Work to complete: Swap "trash icon" for "delete icon" in the items from the first line through the line with "(x=2478, y=1088)", and write those lines out again with nothing else changed.

Data for this exercise:
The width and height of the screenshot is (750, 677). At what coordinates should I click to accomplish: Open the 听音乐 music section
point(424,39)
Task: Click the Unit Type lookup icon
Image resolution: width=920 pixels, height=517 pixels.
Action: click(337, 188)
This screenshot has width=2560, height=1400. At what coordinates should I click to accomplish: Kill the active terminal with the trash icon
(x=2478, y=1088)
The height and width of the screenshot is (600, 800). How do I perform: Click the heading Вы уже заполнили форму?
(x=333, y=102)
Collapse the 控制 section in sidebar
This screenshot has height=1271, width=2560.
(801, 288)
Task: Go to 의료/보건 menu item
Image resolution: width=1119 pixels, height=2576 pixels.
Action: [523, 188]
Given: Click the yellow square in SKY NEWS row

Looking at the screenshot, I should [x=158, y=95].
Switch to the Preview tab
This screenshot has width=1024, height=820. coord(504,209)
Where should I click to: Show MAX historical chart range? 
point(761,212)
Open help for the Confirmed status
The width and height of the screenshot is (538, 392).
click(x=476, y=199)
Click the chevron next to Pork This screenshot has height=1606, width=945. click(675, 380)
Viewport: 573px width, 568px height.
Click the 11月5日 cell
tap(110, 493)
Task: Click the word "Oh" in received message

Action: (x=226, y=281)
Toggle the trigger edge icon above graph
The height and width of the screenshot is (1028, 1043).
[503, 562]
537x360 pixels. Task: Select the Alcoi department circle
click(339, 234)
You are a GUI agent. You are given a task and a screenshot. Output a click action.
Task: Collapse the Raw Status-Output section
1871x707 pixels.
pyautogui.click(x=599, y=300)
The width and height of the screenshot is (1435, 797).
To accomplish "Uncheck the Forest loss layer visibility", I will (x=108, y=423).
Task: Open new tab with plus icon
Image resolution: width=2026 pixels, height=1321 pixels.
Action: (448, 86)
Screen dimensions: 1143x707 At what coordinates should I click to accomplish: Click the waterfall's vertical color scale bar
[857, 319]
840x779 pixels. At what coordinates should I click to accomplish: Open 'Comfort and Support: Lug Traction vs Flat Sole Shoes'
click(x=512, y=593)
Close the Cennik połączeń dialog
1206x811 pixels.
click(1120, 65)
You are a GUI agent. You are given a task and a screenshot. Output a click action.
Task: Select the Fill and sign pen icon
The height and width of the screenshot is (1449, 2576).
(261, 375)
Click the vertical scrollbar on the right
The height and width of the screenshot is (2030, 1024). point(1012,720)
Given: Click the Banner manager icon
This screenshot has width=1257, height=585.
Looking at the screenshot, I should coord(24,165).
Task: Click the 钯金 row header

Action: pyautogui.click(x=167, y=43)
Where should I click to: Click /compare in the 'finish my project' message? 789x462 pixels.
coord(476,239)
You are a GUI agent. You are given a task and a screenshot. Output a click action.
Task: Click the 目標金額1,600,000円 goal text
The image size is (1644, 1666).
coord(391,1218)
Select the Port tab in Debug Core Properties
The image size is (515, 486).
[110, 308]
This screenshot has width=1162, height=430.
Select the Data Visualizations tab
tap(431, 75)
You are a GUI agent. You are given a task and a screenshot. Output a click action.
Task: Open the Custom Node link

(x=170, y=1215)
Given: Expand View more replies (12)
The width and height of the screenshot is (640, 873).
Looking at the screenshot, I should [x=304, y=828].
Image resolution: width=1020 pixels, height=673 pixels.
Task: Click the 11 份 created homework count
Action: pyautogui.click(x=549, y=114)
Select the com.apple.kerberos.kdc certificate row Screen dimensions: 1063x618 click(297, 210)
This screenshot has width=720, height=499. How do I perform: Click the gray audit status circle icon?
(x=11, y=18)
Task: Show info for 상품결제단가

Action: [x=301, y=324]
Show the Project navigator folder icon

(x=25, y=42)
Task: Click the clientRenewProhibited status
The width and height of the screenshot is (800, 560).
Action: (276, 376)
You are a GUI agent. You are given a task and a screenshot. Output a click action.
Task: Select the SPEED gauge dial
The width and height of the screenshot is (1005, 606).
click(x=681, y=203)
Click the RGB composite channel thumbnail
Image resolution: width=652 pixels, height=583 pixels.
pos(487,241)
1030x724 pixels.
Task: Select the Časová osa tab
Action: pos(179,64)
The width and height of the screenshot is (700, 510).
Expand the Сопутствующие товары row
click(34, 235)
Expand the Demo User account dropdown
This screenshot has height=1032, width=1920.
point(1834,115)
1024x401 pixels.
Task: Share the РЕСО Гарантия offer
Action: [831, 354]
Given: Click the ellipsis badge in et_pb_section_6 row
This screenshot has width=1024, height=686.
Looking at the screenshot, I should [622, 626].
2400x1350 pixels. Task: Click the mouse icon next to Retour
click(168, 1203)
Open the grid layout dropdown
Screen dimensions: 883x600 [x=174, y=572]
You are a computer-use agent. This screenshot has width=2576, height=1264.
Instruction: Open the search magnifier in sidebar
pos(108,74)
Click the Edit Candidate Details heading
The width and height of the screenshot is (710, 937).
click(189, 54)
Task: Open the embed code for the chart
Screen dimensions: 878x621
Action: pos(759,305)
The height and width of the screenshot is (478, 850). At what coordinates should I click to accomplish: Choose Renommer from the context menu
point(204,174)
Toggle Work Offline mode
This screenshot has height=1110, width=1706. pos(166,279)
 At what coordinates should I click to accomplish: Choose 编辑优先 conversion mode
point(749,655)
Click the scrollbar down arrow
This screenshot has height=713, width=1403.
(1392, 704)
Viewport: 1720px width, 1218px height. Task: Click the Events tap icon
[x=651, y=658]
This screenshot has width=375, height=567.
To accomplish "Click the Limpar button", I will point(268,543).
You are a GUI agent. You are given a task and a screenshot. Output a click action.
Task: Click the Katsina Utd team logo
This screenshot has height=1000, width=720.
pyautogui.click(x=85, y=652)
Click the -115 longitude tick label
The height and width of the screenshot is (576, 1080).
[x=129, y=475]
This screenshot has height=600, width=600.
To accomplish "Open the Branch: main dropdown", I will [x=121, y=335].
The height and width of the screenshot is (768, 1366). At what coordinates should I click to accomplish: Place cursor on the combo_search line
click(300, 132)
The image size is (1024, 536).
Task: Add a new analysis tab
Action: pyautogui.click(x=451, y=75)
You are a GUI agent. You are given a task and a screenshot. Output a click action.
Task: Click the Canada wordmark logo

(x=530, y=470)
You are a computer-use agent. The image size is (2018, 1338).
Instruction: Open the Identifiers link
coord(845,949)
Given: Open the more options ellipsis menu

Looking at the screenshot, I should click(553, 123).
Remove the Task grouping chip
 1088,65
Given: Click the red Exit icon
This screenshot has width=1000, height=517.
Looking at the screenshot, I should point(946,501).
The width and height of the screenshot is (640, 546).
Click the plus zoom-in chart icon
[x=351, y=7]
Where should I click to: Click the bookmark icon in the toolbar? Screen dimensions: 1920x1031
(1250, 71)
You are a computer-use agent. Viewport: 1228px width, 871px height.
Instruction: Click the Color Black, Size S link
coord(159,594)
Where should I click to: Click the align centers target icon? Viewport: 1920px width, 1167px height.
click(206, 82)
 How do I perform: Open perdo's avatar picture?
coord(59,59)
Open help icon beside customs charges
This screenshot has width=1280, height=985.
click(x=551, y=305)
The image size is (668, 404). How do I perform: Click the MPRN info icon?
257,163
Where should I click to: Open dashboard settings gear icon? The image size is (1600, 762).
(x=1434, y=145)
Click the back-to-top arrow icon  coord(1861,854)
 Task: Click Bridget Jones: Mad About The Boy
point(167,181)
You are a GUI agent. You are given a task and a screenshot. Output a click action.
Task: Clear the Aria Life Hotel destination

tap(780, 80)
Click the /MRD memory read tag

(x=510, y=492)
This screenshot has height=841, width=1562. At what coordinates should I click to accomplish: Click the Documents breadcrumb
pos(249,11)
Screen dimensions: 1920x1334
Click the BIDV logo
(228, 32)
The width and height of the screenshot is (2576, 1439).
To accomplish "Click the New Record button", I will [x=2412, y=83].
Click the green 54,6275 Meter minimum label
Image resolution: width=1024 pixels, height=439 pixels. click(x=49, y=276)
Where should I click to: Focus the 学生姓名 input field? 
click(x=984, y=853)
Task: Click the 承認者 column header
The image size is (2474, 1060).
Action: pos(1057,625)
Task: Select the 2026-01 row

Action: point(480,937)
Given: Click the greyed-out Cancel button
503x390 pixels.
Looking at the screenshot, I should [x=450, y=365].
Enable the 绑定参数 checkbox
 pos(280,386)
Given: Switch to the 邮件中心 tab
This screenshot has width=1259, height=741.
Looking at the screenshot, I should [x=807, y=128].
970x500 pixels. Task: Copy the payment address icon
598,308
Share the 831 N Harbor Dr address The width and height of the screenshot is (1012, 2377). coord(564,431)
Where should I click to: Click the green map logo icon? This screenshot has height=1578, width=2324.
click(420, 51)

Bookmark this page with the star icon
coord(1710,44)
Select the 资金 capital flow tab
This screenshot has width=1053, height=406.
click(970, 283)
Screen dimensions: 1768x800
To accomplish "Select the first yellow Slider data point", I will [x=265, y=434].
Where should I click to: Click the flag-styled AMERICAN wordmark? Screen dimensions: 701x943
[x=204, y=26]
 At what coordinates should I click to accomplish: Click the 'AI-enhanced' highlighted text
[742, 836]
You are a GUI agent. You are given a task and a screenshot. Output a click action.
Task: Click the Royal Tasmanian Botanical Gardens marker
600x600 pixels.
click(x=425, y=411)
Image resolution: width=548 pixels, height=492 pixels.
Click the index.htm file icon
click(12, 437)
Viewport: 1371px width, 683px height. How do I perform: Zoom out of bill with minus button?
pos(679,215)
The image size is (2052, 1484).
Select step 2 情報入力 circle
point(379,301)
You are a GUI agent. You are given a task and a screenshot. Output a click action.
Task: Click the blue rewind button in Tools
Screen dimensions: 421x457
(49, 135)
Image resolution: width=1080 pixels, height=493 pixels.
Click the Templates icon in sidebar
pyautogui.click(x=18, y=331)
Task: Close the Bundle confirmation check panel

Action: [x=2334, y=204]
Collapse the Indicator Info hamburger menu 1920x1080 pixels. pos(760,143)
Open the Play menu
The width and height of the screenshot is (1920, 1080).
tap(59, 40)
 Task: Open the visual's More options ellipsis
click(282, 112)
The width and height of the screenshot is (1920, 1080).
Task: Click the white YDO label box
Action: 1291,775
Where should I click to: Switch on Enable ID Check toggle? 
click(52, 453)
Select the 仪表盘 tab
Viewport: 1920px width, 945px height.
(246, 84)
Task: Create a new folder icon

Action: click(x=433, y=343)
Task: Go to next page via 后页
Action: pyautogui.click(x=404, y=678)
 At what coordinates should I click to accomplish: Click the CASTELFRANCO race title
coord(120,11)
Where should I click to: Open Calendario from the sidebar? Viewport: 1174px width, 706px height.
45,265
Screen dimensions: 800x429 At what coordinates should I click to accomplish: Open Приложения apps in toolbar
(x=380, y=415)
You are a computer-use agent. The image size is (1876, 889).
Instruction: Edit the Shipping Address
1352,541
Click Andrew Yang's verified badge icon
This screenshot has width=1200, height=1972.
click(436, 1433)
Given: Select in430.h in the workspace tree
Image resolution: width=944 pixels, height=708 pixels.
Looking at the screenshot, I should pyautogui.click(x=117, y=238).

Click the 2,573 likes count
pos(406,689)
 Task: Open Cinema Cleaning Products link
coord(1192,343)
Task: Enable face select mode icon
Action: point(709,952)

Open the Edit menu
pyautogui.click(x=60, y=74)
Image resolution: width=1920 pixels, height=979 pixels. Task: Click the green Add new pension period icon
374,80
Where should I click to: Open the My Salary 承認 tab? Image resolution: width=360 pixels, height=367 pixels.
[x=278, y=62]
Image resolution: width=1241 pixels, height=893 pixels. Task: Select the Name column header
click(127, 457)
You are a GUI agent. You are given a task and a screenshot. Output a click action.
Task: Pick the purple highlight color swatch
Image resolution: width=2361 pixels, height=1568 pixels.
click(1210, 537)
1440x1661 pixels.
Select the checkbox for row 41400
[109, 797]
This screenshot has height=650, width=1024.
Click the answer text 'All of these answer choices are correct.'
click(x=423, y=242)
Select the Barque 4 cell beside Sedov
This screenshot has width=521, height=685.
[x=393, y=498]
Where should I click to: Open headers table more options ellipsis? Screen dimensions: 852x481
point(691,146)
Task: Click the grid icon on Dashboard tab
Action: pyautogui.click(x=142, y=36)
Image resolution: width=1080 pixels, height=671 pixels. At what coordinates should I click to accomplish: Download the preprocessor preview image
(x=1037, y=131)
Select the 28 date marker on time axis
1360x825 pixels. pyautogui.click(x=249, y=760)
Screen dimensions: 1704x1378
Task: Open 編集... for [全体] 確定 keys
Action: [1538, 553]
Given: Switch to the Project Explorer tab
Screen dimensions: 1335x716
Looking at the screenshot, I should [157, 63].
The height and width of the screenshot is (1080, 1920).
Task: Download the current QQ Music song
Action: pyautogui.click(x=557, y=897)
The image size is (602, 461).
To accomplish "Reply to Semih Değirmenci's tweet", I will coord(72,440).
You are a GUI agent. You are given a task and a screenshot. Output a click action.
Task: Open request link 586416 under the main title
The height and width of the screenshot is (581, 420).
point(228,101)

Result:
The width and height of the screenshot is (750, 677). At what coordinates should I click to accomplish: Open the 听音乐 music section
point(424,39)
Task: Click the Unit Type lookup icon
Image resolution: width=920 pixels, height=517 pixels.
Action: click(337, 188)
This screenshot has width=2560, height=1400. At what coordinates should I click to accomplish: Kill the active terminal with the delete icon
(x=2478, y=1088)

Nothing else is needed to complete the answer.